Now rigorous studies are failing to find that anti-il-6 drugs are effective. Other studies are finding that il-6 levels are not even highly elevated in COVID patients compared with levels in other critically ill patients.
Three such studies, two published in JAMA Internal Medicine and one in The New England Journal of Medicine, found no evidence that a commonly used il-6 inhibitor — tocilizumab, a rheumatoid arthritis treatment — reduced the death rates in severely ill coronavirus patients. Roche, which makes tocilizumab, did its own tests in COVID patients and reported that its drug was not helpful.
One issue is with the very term, cytokine storm.
“It has no definition,” said Dr. Carolyn Calfee, an intensive care medicine specialist at the University of California, San Francisco.
It is colorful and captured the imagination of doctors and much of the public, but with no definition there are no diagnostic criteria to show that such a thing is taking place.
And even if there is, il-6 might be a bystander rather than a driver. Hundreds of cytokines are released when the immune system goes into action. They drive and suppress one another in complex feedback loops.
“You take this thing like spaghetti that is connected in so many different ways,” Walker said. It is optimistic, he added, to think il-6 “will be the answer to everything.”
Until recently, there were no systematic studies asking if il-6 levels really were unusually high in COVID patients.
It turns out that they often are not, recent research suggests.
Dr. Jonathan Parr, an infectious disease specialist at the University of North Carolina, checked il-6 levels in his medical center’s COVID patients early in the pandemic. They were difficult to interpret but generally were well below those seen in other inflammatory syndromes, like sepsis, where they are 27 times higher.
Dr. William Fischer, a pulmonary and critical care physician at the University of North Carolina, said the idea of a cytokine storm “comes up in every severe viral infection.” Examples include AIDS, Ebola, flu, Lassa fever, SARS and MERS, he said.
But, he said, “it can be difficult to tease apart what drives pathology — whether it’s just the virus or both the virus and the very immune response that is needed to clear the virus.”
“The next step should be a randomized clinical trial,” in which patients are randomly assigned to receive the experimental treatment or not. Instead, Fischer said, trials, if they started at all, tended to begin after tens of thousands of patients had already gotten the drugs, which muddied the ability to prove safety and effectiveness.
So if not for this cytokine storm, what could be injuring the patients?
Inflammation from a variety of immune system overreactions may play a role, researchers said. One piece of evidence is that the steroid dexamethasone, which broadly suppresses the immune system, can reduce the death rate.
But il-6 is not the only possible driver of a damaging immune response, Stone said.

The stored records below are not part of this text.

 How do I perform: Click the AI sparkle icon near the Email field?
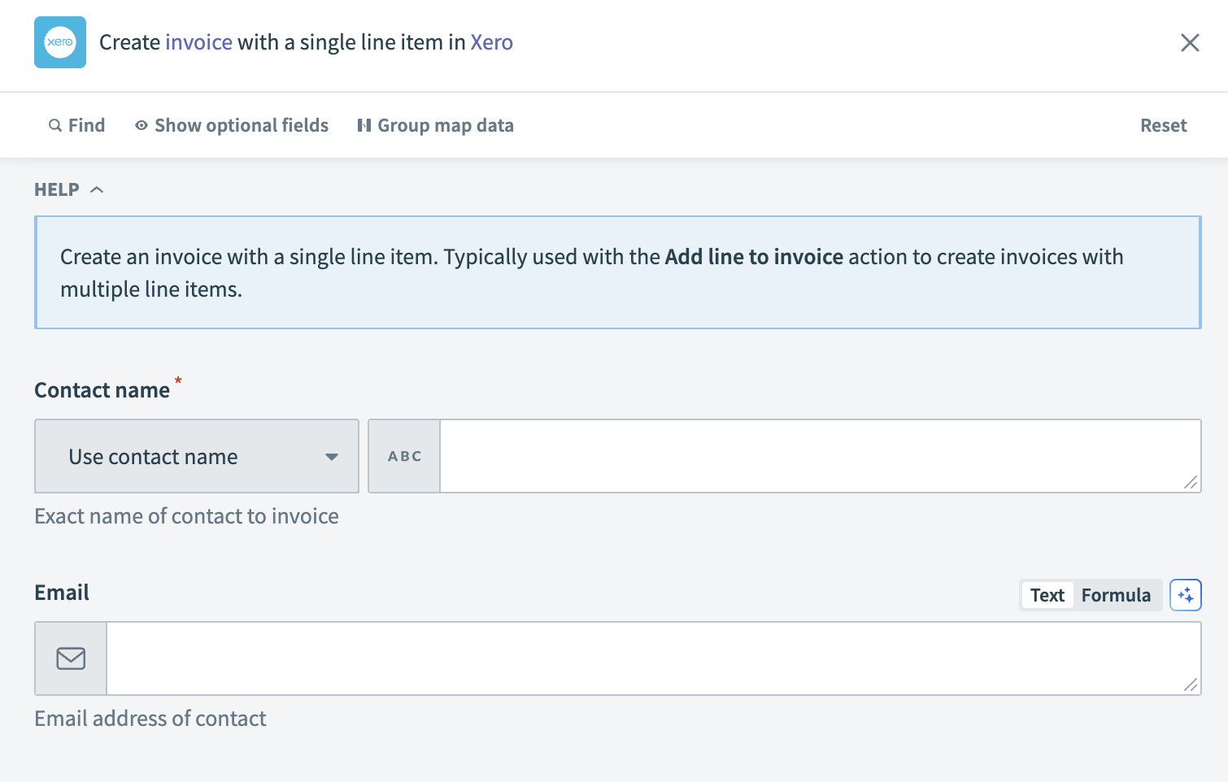pos(1186,594)
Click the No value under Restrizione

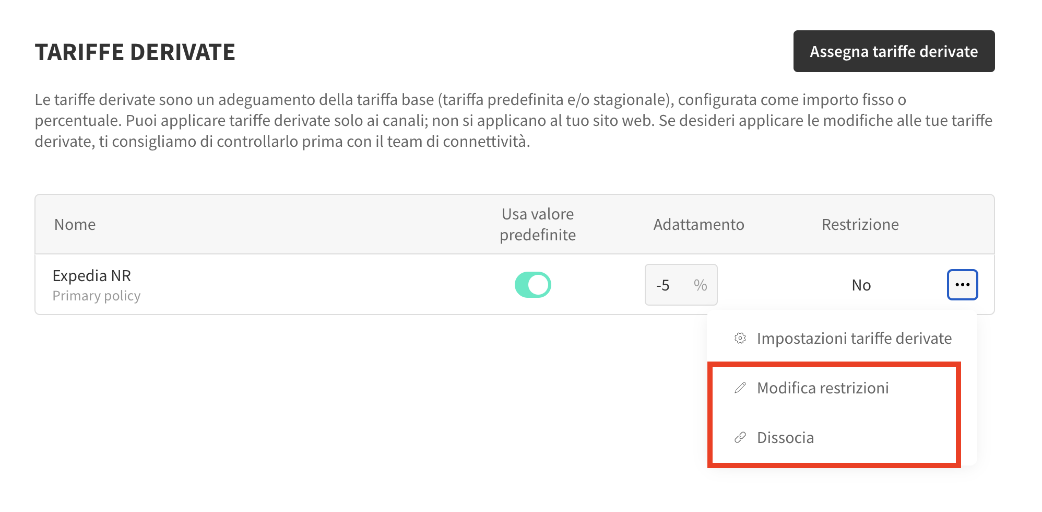pyautogui.click(x=861, y=285)
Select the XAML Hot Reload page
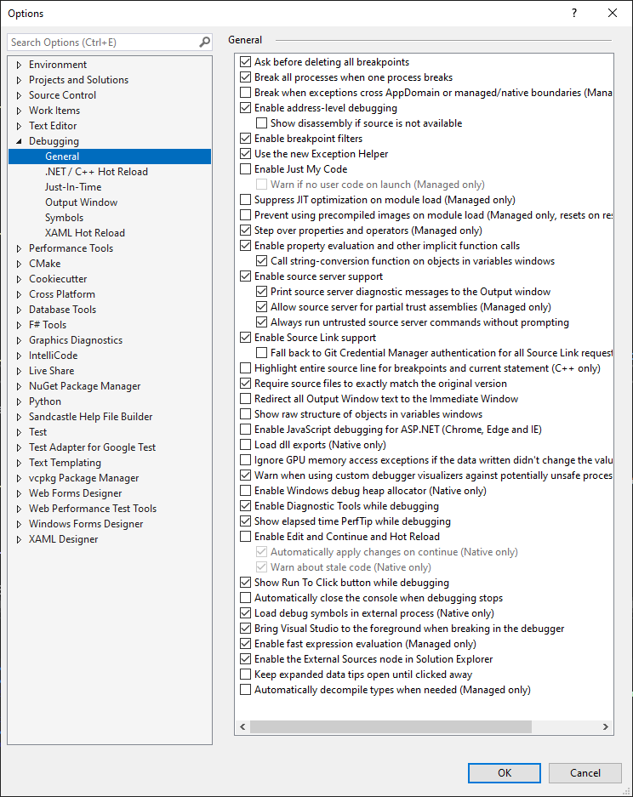Image resolution: width=633 pixels, height=797 pixels. 84,233
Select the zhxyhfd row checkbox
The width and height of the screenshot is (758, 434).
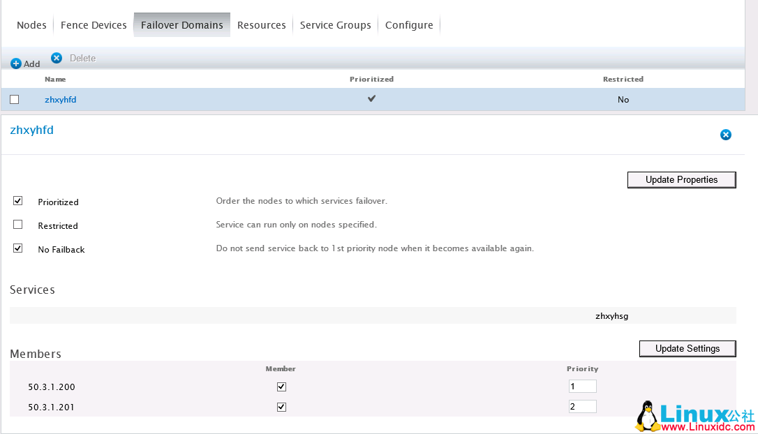[15, 100]
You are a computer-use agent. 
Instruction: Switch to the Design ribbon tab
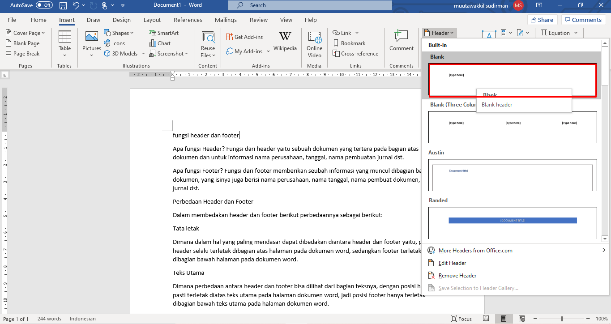121,20
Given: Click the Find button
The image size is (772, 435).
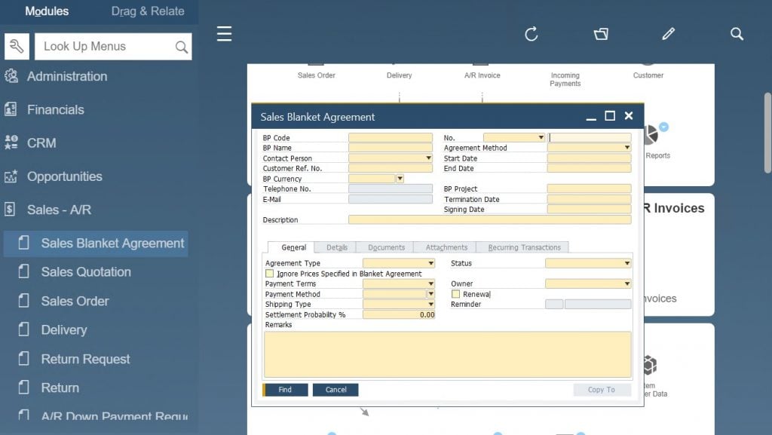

Other inflammatory chemicals such as ferritin appear and so does CRP, a protein that is a sign of inflammation.
Many COVID patients also have blood clots, which themselves might be damaging lungs and other organs.
Walker cites another possibility. He was an author of a study that found that the virus can destroy germinal centers, places in lymph nodes where antibodies are produced. The result can be fewer antibodies and less effective ones.
And it still remains possible that administering anti-il-6 drugs may help if done earlier or later during a patient’s illness.
“We need randomized clinical trials to answer these hard questions,” Stone said.